*Work to complete:* Each line of the data should be duplicated precisely.

Stored items:
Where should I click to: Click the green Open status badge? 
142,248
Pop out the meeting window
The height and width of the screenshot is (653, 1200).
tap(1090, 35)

*Answer area:*
Where should I click to: Click the green Open status badge? 
142,248
Pop out the meeting window
The height and width of the screenshot is (653, 1200).
tap(1090, 35)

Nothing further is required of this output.